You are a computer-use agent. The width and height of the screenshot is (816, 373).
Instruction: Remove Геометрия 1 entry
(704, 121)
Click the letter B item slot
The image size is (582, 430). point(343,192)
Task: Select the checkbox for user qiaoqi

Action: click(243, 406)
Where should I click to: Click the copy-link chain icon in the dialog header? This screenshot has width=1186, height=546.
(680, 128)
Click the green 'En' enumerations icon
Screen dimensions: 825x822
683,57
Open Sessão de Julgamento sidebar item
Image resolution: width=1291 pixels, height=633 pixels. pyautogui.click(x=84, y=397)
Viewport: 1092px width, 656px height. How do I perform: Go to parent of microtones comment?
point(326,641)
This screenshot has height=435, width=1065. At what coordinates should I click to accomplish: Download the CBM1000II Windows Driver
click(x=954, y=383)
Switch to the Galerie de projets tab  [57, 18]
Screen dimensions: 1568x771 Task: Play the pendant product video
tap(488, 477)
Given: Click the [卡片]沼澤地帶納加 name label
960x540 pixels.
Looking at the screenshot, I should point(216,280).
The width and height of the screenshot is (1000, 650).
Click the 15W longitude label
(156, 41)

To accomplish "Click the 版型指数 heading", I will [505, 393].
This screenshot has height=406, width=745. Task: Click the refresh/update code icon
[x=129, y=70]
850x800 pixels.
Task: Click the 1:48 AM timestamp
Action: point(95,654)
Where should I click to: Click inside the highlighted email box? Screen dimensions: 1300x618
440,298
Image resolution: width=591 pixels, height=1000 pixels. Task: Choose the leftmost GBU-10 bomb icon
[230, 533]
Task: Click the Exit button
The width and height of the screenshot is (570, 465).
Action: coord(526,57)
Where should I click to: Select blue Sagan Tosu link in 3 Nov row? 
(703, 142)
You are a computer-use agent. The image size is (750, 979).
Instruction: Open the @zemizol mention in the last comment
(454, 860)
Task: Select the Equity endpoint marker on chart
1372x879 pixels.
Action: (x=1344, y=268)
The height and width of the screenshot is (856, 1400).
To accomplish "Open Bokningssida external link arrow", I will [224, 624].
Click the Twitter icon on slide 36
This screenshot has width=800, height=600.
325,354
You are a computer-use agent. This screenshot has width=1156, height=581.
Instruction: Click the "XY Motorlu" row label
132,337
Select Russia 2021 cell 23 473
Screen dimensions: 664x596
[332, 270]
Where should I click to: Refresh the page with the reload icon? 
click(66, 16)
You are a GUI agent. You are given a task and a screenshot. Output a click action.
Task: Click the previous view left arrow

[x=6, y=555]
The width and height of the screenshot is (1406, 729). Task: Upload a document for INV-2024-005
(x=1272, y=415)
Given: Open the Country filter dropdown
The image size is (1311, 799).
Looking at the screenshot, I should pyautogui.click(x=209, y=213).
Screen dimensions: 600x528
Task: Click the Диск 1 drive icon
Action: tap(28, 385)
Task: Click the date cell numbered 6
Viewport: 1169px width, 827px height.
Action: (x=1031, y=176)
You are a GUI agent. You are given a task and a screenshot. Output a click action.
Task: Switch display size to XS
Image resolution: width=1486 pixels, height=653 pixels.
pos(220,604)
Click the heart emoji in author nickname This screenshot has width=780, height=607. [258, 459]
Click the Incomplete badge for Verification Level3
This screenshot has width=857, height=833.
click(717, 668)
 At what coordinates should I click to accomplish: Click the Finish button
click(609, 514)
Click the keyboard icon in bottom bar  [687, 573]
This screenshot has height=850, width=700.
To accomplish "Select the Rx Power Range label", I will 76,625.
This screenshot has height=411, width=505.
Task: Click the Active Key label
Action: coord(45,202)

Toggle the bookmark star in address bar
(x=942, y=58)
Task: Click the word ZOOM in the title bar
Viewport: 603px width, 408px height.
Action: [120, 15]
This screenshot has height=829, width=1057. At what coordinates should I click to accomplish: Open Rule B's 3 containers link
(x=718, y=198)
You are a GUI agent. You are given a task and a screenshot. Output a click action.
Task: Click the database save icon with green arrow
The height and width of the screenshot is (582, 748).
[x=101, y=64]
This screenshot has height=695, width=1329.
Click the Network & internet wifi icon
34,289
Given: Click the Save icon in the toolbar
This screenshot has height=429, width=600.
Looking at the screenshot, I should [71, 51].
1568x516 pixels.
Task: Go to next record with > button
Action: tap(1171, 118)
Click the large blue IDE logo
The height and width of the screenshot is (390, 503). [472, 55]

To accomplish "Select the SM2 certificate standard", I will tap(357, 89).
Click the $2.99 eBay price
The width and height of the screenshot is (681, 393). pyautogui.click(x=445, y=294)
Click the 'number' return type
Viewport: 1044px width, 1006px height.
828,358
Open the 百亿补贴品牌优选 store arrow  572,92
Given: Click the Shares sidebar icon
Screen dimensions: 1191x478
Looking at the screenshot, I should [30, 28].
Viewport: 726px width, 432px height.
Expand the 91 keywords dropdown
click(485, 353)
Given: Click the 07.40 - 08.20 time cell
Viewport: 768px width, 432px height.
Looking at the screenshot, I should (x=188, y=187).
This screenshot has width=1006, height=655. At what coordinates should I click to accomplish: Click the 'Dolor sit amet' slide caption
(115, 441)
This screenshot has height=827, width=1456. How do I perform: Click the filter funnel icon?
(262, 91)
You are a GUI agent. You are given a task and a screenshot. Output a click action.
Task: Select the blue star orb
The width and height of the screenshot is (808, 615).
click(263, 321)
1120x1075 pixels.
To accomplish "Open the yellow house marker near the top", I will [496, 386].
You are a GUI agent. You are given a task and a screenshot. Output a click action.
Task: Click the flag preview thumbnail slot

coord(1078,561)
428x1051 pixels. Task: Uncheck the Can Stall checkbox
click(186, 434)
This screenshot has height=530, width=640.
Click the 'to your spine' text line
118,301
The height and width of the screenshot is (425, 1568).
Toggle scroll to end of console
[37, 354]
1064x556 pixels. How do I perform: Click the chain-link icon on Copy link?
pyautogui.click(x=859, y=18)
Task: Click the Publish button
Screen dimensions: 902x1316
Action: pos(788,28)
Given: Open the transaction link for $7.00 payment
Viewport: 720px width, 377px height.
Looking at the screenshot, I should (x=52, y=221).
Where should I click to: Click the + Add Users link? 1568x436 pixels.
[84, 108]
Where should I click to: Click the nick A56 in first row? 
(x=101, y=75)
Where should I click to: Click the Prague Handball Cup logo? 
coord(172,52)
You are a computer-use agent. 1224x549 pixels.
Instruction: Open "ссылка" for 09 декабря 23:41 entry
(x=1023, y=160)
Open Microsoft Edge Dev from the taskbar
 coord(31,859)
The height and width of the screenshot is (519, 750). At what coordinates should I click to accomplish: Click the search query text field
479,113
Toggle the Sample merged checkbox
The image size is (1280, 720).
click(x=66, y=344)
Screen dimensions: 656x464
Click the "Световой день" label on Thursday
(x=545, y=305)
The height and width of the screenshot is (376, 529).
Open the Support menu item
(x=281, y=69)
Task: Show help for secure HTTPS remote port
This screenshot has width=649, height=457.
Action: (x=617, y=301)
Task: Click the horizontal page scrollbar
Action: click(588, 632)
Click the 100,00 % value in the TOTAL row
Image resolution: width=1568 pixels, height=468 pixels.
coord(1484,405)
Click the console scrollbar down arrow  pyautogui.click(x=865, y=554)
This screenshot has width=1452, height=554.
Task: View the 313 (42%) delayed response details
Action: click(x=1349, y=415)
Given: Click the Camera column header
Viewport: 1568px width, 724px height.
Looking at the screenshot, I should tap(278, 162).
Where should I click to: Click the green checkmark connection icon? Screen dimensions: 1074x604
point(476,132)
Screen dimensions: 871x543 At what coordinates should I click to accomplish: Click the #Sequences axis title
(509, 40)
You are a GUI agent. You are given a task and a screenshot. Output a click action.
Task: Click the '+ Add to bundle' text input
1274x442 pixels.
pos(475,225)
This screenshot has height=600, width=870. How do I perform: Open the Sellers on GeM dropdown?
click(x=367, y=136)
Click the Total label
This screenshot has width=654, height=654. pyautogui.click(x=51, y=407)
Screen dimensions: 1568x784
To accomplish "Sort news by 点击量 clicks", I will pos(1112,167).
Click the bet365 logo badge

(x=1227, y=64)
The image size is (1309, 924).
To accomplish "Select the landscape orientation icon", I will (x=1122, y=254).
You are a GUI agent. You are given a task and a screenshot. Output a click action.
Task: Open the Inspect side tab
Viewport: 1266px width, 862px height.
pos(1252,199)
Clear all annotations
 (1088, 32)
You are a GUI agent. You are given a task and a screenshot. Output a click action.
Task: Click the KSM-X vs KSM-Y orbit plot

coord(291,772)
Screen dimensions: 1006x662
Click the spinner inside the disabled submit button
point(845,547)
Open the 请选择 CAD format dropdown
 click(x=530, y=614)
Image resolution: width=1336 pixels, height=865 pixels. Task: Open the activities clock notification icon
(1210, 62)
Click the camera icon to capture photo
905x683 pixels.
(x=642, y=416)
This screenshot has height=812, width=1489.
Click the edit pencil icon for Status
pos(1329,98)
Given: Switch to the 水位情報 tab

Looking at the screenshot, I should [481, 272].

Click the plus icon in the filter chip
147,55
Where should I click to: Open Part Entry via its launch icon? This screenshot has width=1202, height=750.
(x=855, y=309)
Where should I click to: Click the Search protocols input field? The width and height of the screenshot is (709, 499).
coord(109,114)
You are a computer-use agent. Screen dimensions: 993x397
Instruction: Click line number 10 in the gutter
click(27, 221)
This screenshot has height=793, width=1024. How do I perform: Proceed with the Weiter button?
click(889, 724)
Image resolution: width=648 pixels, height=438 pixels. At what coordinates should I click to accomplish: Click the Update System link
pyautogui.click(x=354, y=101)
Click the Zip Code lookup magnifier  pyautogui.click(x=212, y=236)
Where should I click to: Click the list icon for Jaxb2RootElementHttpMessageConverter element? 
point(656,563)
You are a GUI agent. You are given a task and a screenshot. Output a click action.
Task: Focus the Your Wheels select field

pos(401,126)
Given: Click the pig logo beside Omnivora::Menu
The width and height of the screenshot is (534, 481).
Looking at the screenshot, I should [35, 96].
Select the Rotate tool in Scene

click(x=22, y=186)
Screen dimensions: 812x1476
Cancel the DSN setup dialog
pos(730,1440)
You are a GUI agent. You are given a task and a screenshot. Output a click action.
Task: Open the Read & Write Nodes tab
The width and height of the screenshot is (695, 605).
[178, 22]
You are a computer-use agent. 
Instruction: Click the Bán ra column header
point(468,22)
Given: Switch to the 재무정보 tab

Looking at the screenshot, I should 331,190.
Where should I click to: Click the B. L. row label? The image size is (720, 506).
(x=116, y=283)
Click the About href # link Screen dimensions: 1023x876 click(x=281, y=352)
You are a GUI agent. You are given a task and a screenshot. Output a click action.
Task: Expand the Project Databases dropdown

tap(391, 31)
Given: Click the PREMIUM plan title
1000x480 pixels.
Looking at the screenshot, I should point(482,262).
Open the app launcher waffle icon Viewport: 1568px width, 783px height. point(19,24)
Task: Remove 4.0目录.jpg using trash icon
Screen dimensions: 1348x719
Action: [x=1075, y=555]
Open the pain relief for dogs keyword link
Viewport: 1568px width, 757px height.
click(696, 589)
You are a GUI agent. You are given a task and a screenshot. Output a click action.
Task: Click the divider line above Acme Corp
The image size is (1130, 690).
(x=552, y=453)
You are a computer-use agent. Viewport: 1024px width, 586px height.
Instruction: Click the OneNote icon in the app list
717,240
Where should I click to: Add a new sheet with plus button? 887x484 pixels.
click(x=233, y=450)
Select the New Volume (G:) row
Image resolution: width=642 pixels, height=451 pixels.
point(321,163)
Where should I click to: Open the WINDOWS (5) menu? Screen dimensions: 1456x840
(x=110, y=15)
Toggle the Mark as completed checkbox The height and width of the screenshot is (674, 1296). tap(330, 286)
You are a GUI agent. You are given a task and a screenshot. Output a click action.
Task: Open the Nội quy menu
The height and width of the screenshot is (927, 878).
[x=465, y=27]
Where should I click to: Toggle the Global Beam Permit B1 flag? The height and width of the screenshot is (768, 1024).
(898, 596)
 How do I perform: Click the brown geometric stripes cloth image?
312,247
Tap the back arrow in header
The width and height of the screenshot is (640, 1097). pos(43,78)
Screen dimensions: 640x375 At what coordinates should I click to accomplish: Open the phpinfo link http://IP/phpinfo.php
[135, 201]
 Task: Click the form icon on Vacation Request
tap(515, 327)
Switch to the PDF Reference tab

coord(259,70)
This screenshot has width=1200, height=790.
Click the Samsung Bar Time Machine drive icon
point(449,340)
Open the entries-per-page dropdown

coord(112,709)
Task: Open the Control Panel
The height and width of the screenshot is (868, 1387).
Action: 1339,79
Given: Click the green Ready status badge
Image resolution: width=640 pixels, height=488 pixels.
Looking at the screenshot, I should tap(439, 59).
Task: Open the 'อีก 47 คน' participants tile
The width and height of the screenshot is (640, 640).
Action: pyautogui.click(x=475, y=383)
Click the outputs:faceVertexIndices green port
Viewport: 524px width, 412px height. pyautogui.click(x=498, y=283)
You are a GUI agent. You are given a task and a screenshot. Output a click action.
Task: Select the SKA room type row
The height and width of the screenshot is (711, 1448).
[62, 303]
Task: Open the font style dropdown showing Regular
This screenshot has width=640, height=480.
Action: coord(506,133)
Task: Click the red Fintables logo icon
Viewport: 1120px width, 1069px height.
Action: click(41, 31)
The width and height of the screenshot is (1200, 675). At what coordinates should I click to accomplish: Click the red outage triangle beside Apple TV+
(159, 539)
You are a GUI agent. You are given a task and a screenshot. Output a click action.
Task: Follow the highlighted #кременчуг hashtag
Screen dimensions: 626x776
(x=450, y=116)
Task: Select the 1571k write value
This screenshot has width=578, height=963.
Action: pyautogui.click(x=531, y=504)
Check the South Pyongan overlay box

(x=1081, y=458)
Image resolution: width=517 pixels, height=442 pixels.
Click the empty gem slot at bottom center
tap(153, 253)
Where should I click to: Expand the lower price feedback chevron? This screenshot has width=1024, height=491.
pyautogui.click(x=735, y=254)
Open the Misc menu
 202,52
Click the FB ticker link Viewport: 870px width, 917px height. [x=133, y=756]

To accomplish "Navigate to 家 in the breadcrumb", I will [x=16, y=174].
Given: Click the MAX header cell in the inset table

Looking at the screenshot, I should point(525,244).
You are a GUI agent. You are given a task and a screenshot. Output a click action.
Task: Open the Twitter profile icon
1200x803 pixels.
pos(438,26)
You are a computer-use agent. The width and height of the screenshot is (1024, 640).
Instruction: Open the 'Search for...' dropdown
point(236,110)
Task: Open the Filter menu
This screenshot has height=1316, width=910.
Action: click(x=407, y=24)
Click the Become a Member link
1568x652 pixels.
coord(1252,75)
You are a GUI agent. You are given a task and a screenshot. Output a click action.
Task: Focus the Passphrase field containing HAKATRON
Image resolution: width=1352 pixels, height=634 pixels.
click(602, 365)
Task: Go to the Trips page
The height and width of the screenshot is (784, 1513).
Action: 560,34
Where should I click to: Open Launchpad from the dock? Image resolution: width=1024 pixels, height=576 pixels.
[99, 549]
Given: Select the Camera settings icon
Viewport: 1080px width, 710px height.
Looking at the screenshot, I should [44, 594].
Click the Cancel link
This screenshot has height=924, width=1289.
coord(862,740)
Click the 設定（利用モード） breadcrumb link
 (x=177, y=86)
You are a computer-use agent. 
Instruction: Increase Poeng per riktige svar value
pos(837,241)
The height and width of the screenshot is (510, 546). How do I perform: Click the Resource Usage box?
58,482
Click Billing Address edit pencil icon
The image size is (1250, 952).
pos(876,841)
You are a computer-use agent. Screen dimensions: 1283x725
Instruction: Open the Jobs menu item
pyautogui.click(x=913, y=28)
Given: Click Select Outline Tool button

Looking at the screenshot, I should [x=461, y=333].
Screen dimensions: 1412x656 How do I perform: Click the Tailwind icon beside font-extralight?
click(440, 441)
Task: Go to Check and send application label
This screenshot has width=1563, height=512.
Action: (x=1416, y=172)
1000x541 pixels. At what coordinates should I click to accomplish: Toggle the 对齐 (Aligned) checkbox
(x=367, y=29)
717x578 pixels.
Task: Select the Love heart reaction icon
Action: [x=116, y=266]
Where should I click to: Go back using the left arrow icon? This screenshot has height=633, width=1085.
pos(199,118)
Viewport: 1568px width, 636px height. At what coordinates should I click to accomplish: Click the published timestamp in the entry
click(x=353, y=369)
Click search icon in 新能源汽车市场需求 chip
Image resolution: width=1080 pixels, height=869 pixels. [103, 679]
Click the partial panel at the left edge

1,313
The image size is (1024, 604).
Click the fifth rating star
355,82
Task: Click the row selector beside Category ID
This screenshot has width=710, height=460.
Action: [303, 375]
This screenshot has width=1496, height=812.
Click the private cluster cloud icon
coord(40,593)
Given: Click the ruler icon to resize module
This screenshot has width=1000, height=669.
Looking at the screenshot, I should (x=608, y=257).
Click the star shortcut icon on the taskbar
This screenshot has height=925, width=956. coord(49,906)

TASK DIRECTIONS:
Using the material, count every line where the word "Twitter" appears and give only the number.

SOLUTION:
2